# Problems to solve
[1] According to the peach wood thread, why would the poster mneeley490 not use peach wood on beef? Answer in one to three sentences.
[2] In the peach wood thread, what mix does jalan43 use when smoking pork butts?
[3] Reproduce the portion of the peach wood thread starting with "Just bought some" and going on through "bunch of ABT's.".

# Supplied passage
* * *
# Peach wood



## steelandsmoke (Mar 9, 2012)

Just bought some peach wood from Fruita. I will let you know the results.

My wife and I are hosting a having a BBQ soon and I would love suggestions on side items.  Right now I am going to smoke a Pork shoulder and about 3 or 4 racks of ribs. Also a bunch of ABT's.


----------



## jalan43 (Mar 9, 2012)

You are going to love it! I use it all the time. My local orchard cut down the old trees last year after planting new trees. I picked up two trailers of logs from them. The smoke taste is sweet. I like to mix it with hickory to do sausage and kielbasa. I only use peach by itself on chicken. When I do my pork butts I'll mix a 50/50 mix of cherry and peach. Your gonna love it. Jeff


----------



## mneeley490 (Mar 9, 2012)

I think peach is by far the sweetest smoke of any wood I've used. Almost too sweet for some applications, I think. I wouldn't use it on beef, for instance. But it is wonderful on chicken and ribs.


----------



## alelover (Mar 10, 2012)

Peach is great for cheese too.


----------



## oldschoolbbq (Apr 6, 2012)

Yeah , be sure to post Q-view of the looks of it so other's can tell Peach from Shinola 
	

	
	
		
		



		
			






.

Have fun and .....


----------



## ak1 (Apr 6, 2012)

Nice score! I love using peachwood. It has a really nice flavour.


----------
* * *
Rows from a data collection

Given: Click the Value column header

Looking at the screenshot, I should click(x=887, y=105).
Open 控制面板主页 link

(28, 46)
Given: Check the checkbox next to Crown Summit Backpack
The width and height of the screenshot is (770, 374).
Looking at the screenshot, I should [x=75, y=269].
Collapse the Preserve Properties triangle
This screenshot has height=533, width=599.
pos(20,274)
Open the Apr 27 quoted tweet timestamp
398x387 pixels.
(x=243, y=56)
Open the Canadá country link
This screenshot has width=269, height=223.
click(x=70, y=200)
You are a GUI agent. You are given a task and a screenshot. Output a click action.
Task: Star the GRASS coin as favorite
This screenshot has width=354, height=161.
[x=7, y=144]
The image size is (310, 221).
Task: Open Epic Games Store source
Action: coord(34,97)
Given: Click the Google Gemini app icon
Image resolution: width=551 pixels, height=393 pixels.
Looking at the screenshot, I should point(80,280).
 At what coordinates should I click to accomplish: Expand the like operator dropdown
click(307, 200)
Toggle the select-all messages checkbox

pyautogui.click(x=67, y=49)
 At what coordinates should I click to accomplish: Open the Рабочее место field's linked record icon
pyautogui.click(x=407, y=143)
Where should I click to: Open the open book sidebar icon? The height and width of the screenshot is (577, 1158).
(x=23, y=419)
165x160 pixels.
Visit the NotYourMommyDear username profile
* * *
# Results for each task
[1] mneeley490 considers peach the sweetest smoke of any wood they have used, almost too sweet for some applications. Beef is the example given of a use where that sweetness makes it unsuitable.

[2] A 50/50 mix of cherry and peach.

[3]
Just bought some peach wood from Fruita. I will let you know the results.

My wife and I are hosting a having a BBQ soon and I would love suggestions on side items.  Right now I am going to smoke a Pork shoulder and about 3 or 4 racks of ribs. Also a bunch of ABT's.